Systems for processing, generating, and transmitting digital images (image systems) often have hard constraints on compute performance, latency, throughput, and costs. Typical examples are medical image processing, computer games, or video compression on camcorders. In order to fulfill these constraints often dedicated hardware accelerators are used, as well as graphics processors (GPUs) or digital signal processors (DSPs).
The resulting image systems are heterogeneous in two respects: First, within a system the computation is spread to several components, second, there is a large heterogeneous set of architectures on which different image applications are executed. Both types of heterogeneity lead to engrossing and important research problems, which are examined in the graduate school. Three major topics will be considered: dedicated hardware architectures for heterogeneous image systems, tools and methods for the programming of heterogeneous image systems, and applications and algorithms for heterogeneous image systems. Image systems are of high importance, both in research and in practice. Their planning, development and realization requires comprehensive and interdisciplinary knowledge in soft- and hardware, method and tool design, and algorithmic development.

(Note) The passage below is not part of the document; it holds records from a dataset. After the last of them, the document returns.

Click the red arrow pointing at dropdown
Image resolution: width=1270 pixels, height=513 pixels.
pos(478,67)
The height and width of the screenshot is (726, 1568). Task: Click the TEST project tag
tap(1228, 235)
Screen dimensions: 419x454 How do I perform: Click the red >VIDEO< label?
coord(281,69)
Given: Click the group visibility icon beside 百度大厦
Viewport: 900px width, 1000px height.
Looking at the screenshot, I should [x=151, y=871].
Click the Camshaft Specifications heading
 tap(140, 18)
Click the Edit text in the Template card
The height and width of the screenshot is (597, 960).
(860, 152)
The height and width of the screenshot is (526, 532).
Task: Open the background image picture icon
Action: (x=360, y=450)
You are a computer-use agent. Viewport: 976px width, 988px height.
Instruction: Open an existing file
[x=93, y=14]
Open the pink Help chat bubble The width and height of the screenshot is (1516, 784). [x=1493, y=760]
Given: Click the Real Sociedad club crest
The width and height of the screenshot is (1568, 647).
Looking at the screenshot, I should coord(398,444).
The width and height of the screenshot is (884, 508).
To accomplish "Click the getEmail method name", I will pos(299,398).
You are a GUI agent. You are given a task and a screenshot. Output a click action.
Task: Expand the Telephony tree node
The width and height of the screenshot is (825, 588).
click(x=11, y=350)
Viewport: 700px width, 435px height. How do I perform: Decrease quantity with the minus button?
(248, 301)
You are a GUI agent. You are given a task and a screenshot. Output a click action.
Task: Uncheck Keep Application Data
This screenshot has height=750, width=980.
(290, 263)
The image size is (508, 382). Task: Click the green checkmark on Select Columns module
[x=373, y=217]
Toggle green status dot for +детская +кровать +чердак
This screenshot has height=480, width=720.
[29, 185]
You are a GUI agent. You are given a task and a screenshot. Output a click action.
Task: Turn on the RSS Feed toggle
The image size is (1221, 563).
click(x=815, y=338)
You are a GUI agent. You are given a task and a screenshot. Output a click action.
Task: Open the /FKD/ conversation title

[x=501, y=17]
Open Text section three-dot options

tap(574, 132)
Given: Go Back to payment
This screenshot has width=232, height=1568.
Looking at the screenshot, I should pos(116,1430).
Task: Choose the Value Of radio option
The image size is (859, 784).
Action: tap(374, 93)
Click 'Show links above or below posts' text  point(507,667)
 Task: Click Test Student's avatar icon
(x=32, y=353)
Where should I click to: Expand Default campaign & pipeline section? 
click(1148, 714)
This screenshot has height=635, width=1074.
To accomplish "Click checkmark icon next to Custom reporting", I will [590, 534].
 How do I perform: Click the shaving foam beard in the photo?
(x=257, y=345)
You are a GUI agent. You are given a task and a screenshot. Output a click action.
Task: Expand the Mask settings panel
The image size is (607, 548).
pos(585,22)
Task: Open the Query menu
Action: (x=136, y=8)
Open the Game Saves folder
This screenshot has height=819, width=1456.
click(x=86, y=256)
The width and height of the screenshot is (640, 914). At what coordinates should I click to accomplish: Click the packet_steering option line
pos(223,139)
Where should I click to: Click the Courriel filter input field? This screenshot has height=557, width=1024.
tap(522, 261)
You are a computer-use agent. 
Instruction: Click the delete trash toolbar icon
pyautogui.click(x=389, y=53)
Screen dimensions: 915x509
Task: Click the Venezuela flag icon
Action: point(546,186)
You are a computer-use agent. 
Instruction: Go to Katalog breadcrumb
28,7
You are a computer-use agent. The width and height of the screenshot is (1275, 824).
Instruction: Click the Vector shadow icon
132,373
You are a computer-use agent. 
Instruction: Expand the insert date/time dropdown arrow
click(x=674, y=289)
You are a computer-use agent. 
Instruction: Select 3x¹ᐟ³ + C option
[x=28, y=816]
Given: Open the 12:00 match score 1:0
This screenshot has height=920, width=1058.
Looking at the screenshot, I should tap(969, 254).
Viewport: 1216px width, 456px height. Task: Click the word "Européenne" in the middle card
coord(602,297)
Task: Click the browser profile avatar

Today, a variety of dedicated image hardware is available (e.g. graphics cards, digital signal processors, video compression chips, etc.), so that our work can start using existing hardware. In the course of the research school, we also explore and develop novel dedicated hardware. The Institute for Electronics Engineering covers the development of dedicated hardware to capture image and video data as well as the direct analog processing of image data on the photo sensor IC with focus on power and area savings at processing times comparable to digital implementations.